I stripped out of my clothes in the threshold of the bathroom and left them on the floor.

I kept the door open.

Wide open.

I reached into the shower and switched it on, waited for the hot water to come on, and stepped inside, closing the glass cubicle door behind me. When I turned around, I could see right out into the bedroom.

My heart pounded. Thud. Thud. Thud. Thud Thud. Thud Thud Thud. Thud Thud Thud Thud Thud. Faster and harder.

Then my breath caught as Aidan came into my line of sight. He gave me his profile at first, and I could see the little frown between his brows. Then he tensed, and I knew he’d caught sight of me in his peripheral. When he turned, first his eyes went to my pile of clothing on the floor and then slowly, they rose. They dragged up my body.

I washed my breasts and shivered as Aidan watched me.

Finally, our eyes met.

His so fierce with need, I felt my legs wobble.

Still, I continued, using his shampoo and conditioner to wash my hair, and I luxuriated in the way he was hypnotized by my breasts as they bounced with the movement.

His erection pushed against the zipper on his jeans and I grew slick between my legs.

Once I was clean, my skin hot from the water and arousal, I turned off the shower, squeezed the water out of my hair, and stepped out. The cold air prickled over my skin, making me shiver, making my nipples bead into tight buds.

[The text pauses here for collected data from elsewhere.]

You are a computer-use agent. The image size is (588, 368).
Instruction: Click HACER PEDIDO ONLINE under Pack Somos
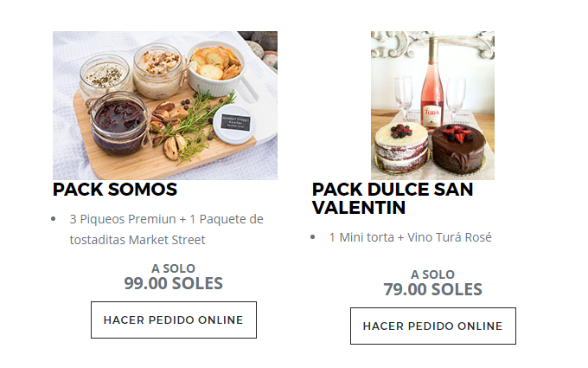[x=174, y=320]
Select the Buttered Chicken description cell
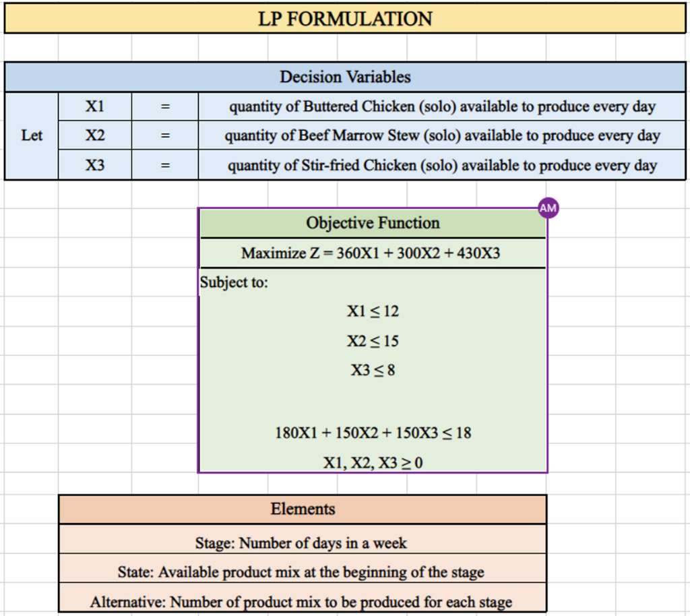 441,106
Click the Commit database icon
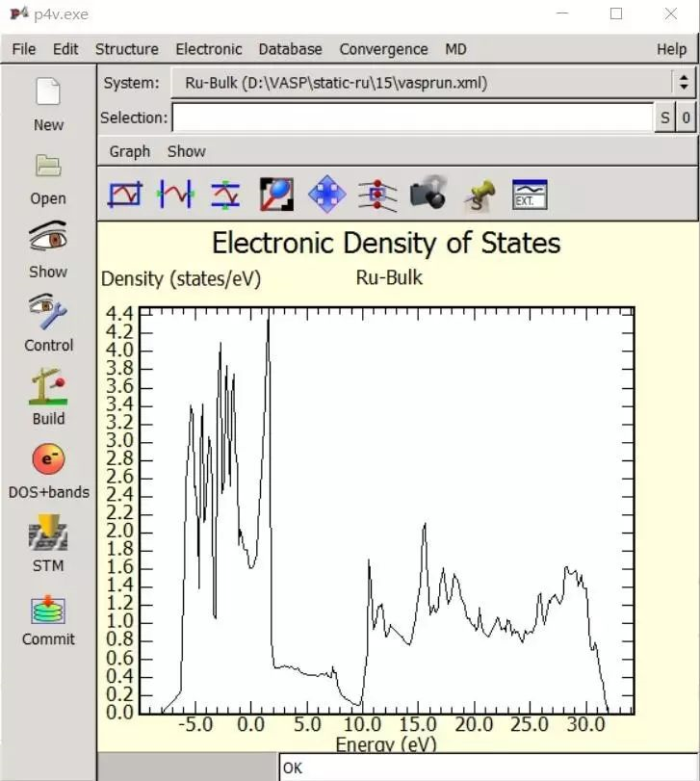 (x=48, y=609)
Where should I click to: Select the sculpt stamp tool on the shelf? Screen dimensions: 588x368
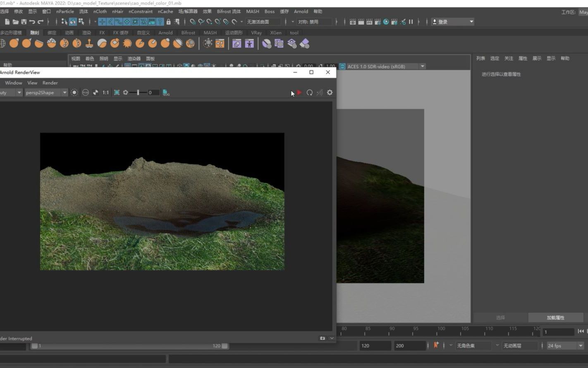[x=89, y=43]
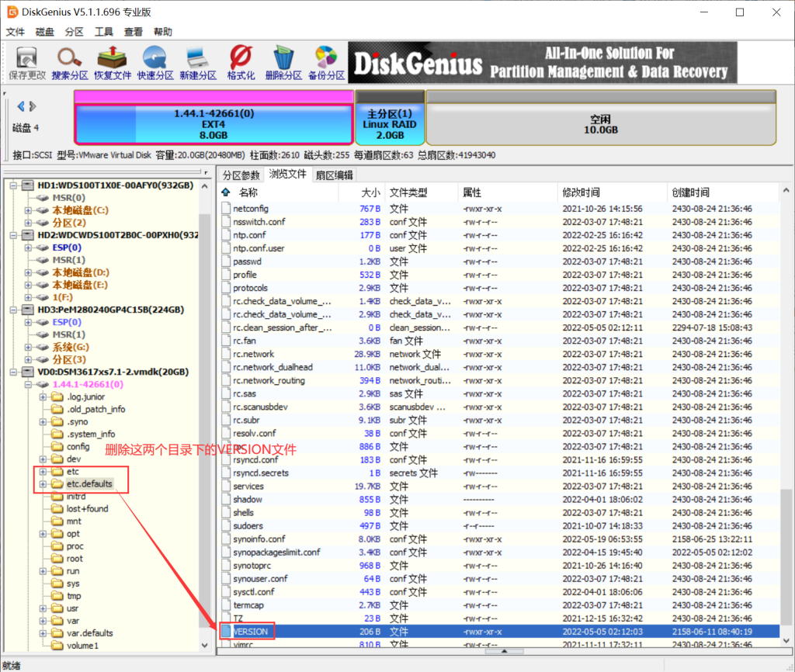Select the blue EXT4 8.0GB partition bar
The image size is (795, 672).
[214, 124]
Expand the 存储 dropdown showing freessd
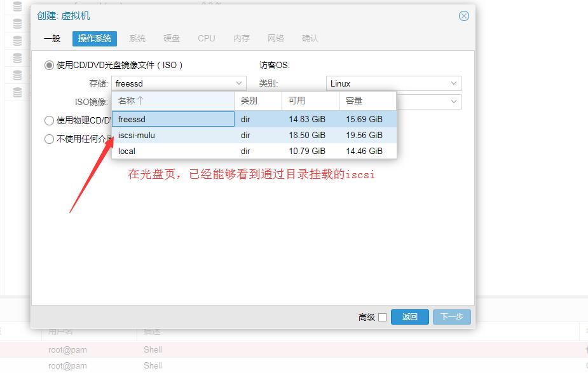The image size is (588, 373). click(239, 83)
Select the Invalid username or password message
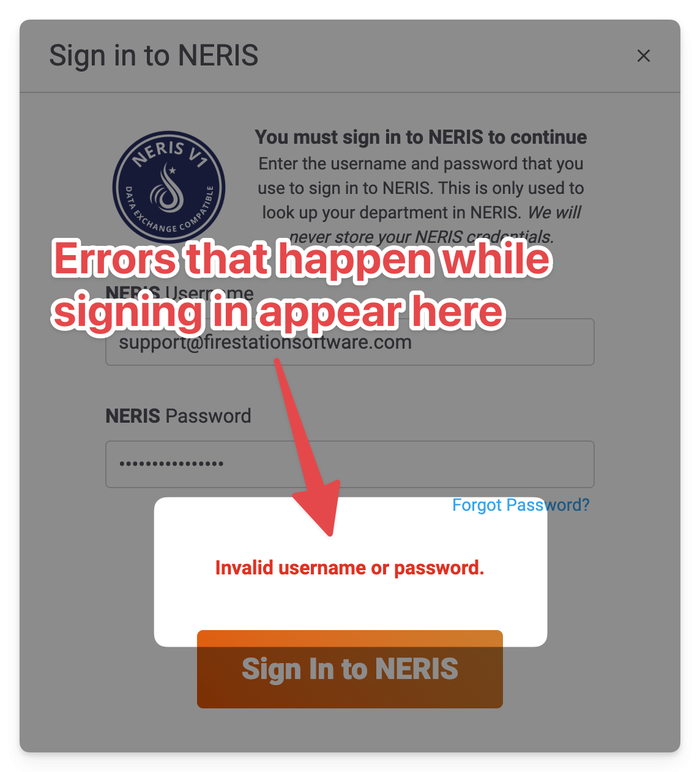Image resolution: width=700 pixels, height=772 pixels. click(350, 568)
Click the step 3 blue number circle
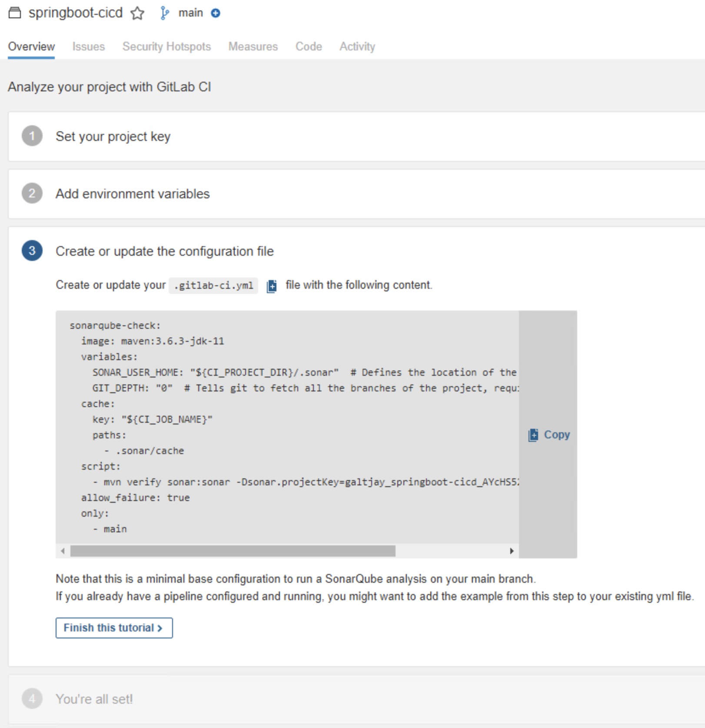Viewport: 705px width, 728px height. (32, 250)
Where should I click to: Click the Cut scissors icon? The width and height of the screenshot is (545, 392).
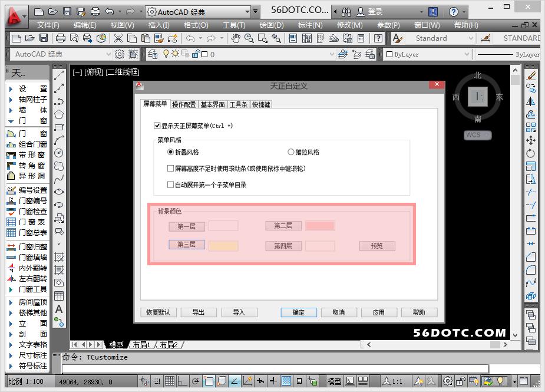[x=118, y=38]
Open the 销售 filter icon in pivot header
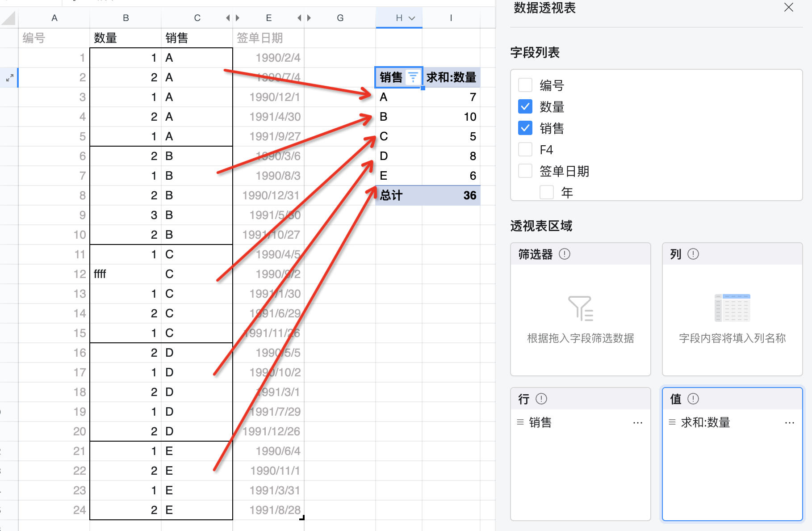Screen dimensions: 812x531 coord(413,77)
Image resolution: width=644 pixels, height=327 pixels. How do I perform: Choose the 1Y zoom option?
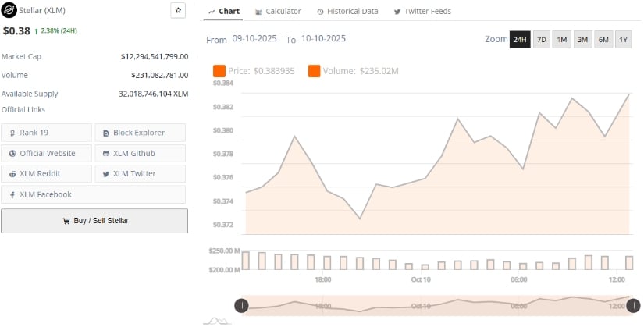pyautogui.click(x=623, y=40)
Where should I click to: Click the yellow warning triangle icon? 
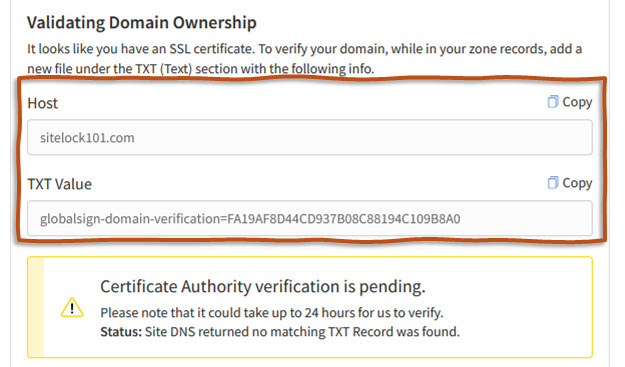point(72,308)
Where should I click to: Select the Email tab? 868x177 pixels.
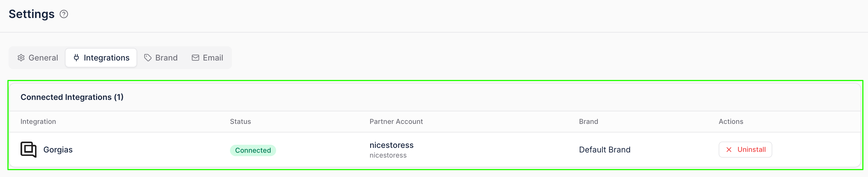[208, 58]
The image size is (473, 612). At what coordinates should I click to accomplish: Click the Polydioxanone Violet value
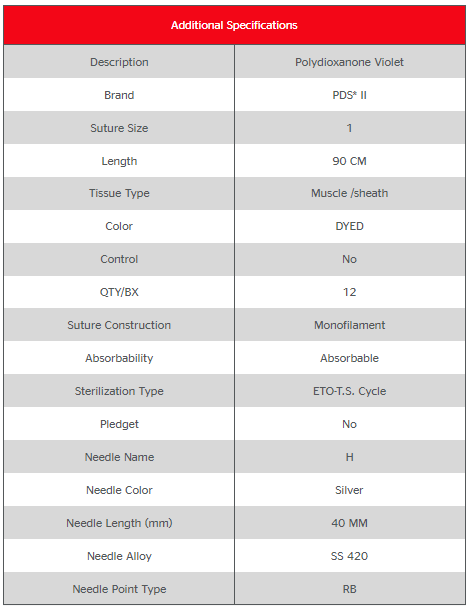349,62
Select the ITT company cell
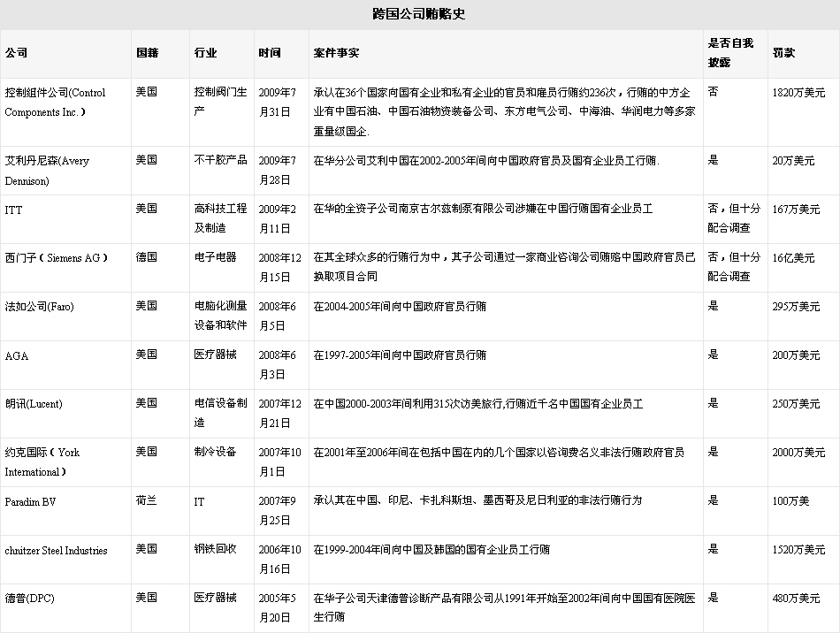The height and width of the screenshot is (633, 840). click(13, 210)
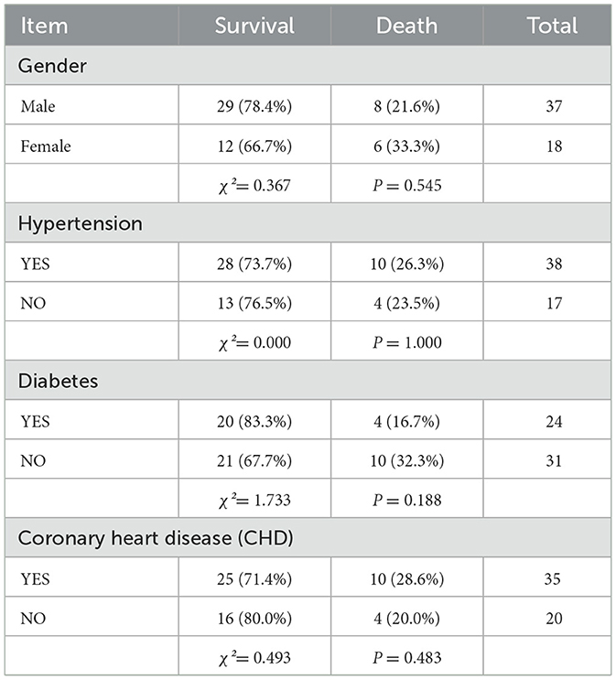Screen dimensions: 616x680
Task: Select the P = 0.483 cell
Action: pyautogui.click(x=407, y=655)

And Aidan drank in every inch of me.

Goosebumps broke out all over my skin at his perusal.

I didn’t feel insecure or too young anymore.

I felt bold and needy and desired.

“Aidan,” I whispered.

Everything he wanted to hear was in that one word, and suddenly, he was unbuttoning his shirt. Relief moved through me. I wouldn’t be forced to say the words I couldn’t, but I was going to get what I wanted anyway.

I watched as he undressed, his eyes never leaving me, and a little whimper escaped me when his hard cock was revealed, straining toward his belly, hot, throbbing, and desperate for me.

I did that.

Me.

“Get on the bed, Pixie. And spread your legs.”

His hoarse demand might as well have been his tongue on my clit for the way my body responded. Limbs shaking with desire, I walked by him, torturously close, and climbed onto his bed, giving him an eyeful of my ass before I turned around and lay on my back.

A spike of vulnerability, of nerves, halted me from opening my legs.

“Legs. Now.”

I bit my lips on a smile. “No please?”

“I’m grappling to take this slow, Pixie,” he admitted.

I opened my legs.

He appeared, approaching the bed, and I felt a rush of wet as he looked at me there, hunger on his face. Unexpectedly, he didn’t take what I was offering. He crawled over my body and hands braced on the mattress on either side of my head, he looked down at me.

“Aidan?”

“Are you really here, Pixie?”

Not sure if that question was loaded with more than those simple words, I reached up to cup his cheek in my hand, rubbing my thumb over the bristle there like I used to. “Let’s forget everything else and just have this. I feel like I might shake apart if you don’t come inside me.”

“Fuck,” he groaned and bent his head to take my mouth. The kiss was impatiently hard. I moved my lips beneath his, our tongues stroking one another in deep tangles that mimicked what our bodies wanted to do. My hips tilted toward his in want.

I gripped Aidan’s waist as the kiss grew rough and breathless; I whimpered again as his hips moved against mine and his erection skated, teased across my belly. He released my mouth only for his lips to whisper across my chin, down my jaw, like he couldn’t rest easy until they had touched everywhere. He kissed his way down my body, his mouth hot, hungry, and I held on, caressing his muscled back, sliding my hands up toward his shoulder blades and into his hair as he moved downward.

When the Saharan heat of his mouth closed around my right nipple, my hips slammed against his in reaction. My thighs gripped him as I urged him closer, my back arching for more as he first licked me and then sucked hard, all the while pinching my other nipple between his forefinger and thumb.

I felt a wet rush between my legs.

He lifted his head, his eyes forest green as he undulated against me, his cock between my legs now, kissing my throbbing heat. “More, wee Pixie, or straight to the finale?”

As much as I longed for it, I wanted him to have what he wanted. “You know you want to torture me, you bastard,” I groaned, needy. “So why ask?”